▶ [Required work] Print, word for word, the stretch of the 5GBioShield article below from "The Bauer 5GBioShield, usually" through "was a scam.".

▶ [Selected passage]

Bauer 5GBioShield
- Type: Scam
- Inventor: Jacques Bauer Ilija Lakicevic
- Inception: 2020
- Manufacturer: BioShield Distribution
- Available: No longer available
- Current supplier: BioShield Distribution
- Last production year: 2022

= 5GBioShield =

Fraudulent alternative medicine device

The Bauer 5GBioShield, usually shortened to 5GBioShield, is a fraudulent device which was claimed to protect against radiation from 5G mobile networks. The device was invented by clinical pharmacist Jacques Bauer and former scientist Ilija Lakicevic and marketed by alternative medicine activist Sacha Stone. The product, which was sold for approximately £330 through an affiliate marketing scheme, was found to be composed of a normal USB thumb drive and a sticker. As of April 26, 2022, the official website is no longer online. British Trading Standards officials determined that the device was a scam.

== Description ==
The manufacturers claim that:
"Through a process of quantum oscillation the 5G BioShield USB Key balances and reharmonizes the disturbing frequencies arising from the electric fog induced by devices, such as laptops, cordless phones, wifi, tablets, etc."

The device is simply a common USB thumb drive containing marketing documents and usage instructions. The USB device is housed in a clear perspex block imprinted with a stylized version of St George slaying a dragon, as based on a medal originally made by William Wyon for Albert, Prince Consort.

▶ [Information shown]
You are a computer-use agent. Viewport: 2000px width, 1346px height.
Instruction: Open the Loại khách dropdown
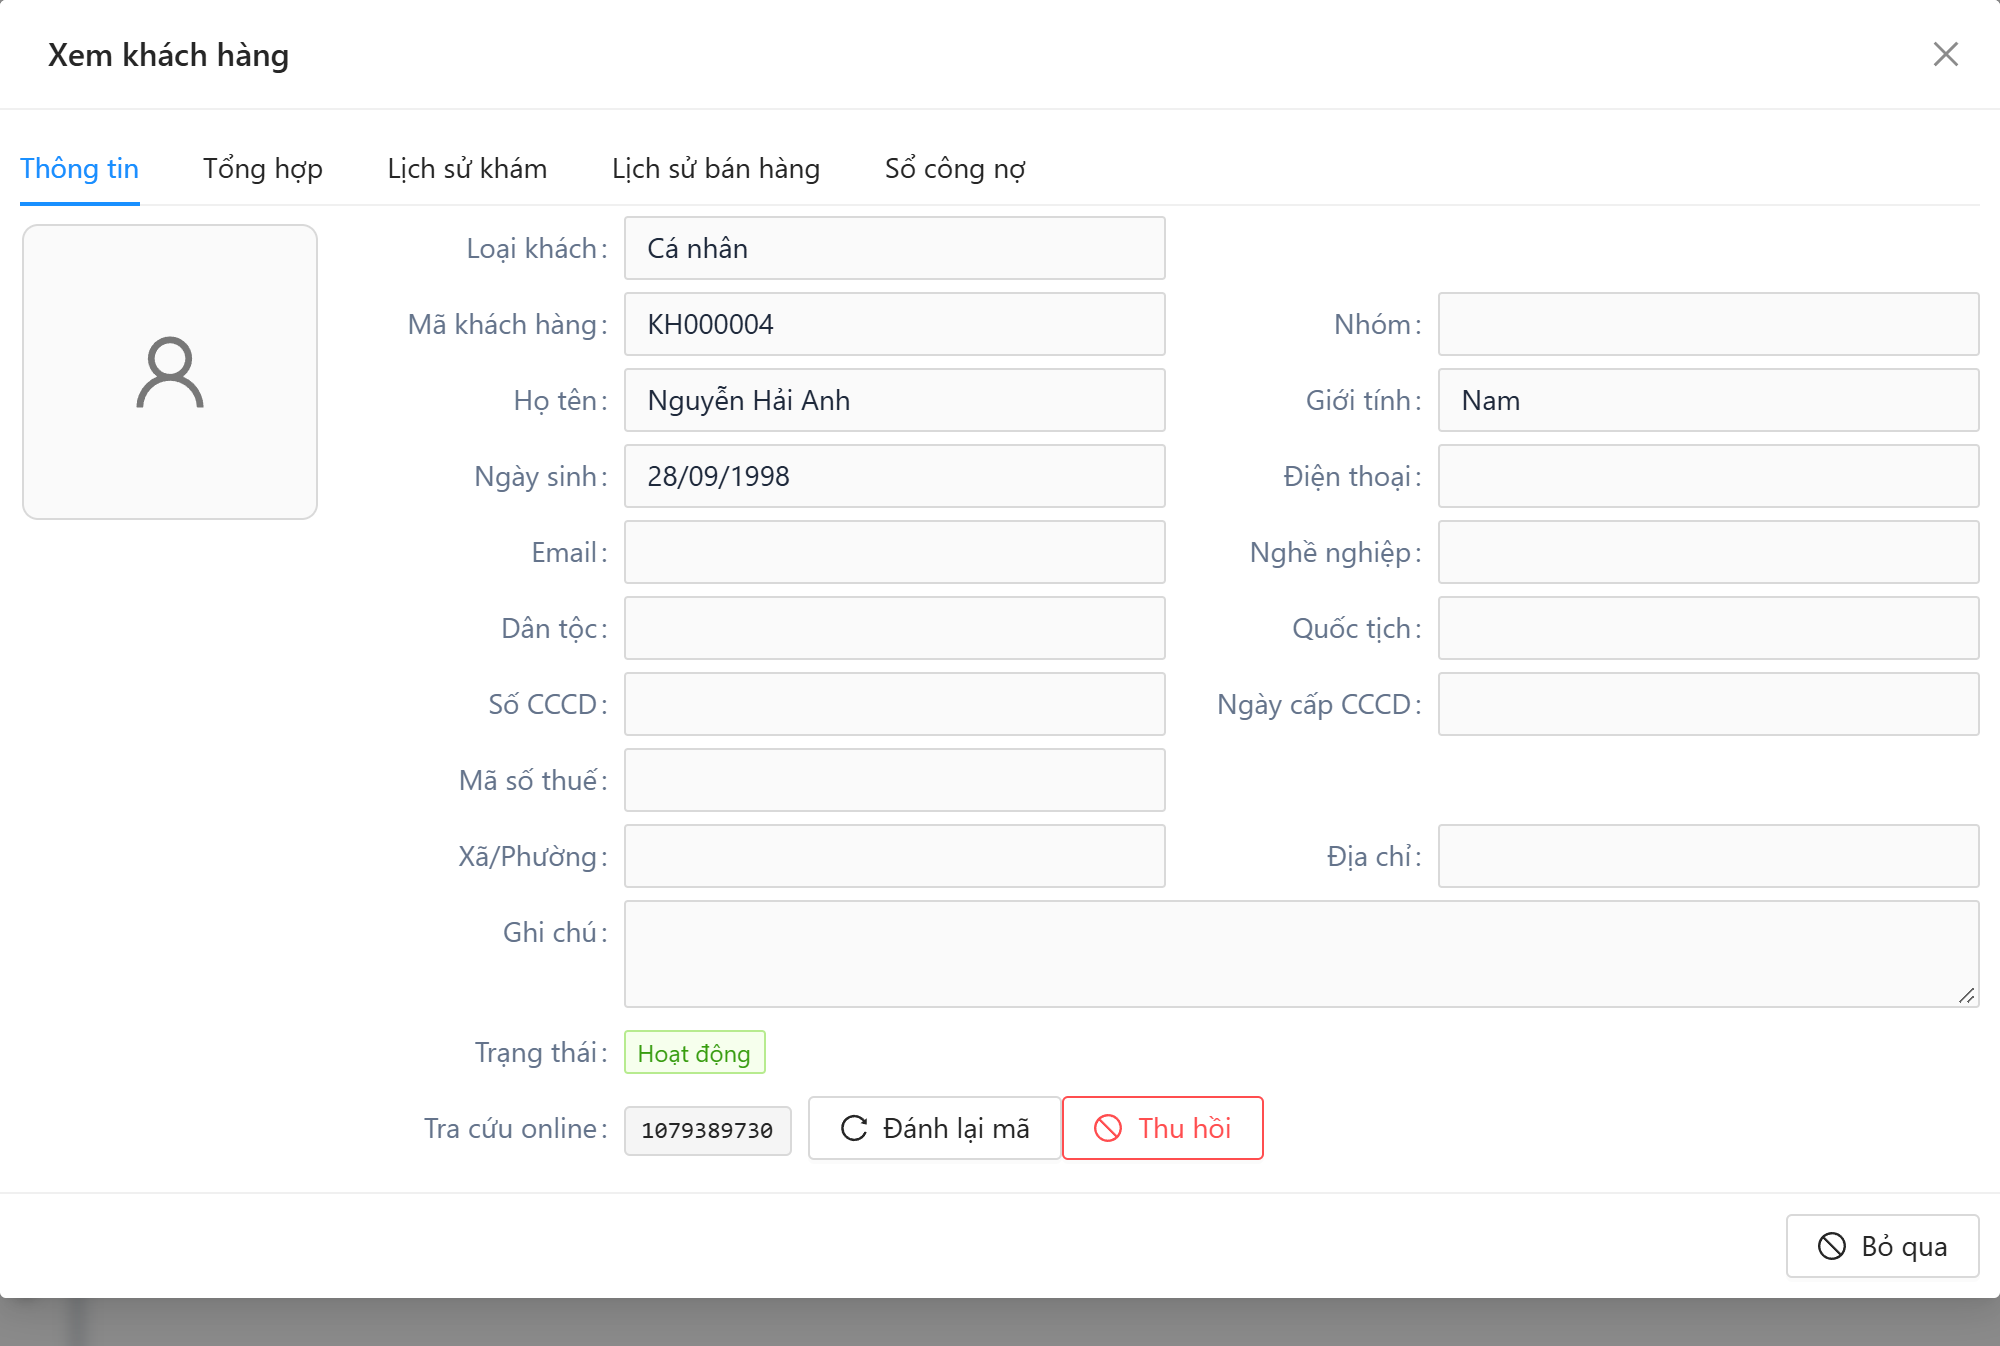point(895,248)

▶ [Task result]
The Bauer 5GBioShield, usually shortened to 5GBioShield, is a fraudulent device which was claimed to protect against radiation from 5G mobile networks. The device was invented by clinical pharmacist Jacques Bauer and former scientist Ilija Lakicevic and marketed by alternative medicine activist Sacha Stone. The product, which was sold for approximately £330 through an affiliate marketing scheme, was found to be composed of a normal USB thumb drive and a sticker. As of April 26, 2022, the official website is no longer online. British Trading Standards officials determined that the device was a scam.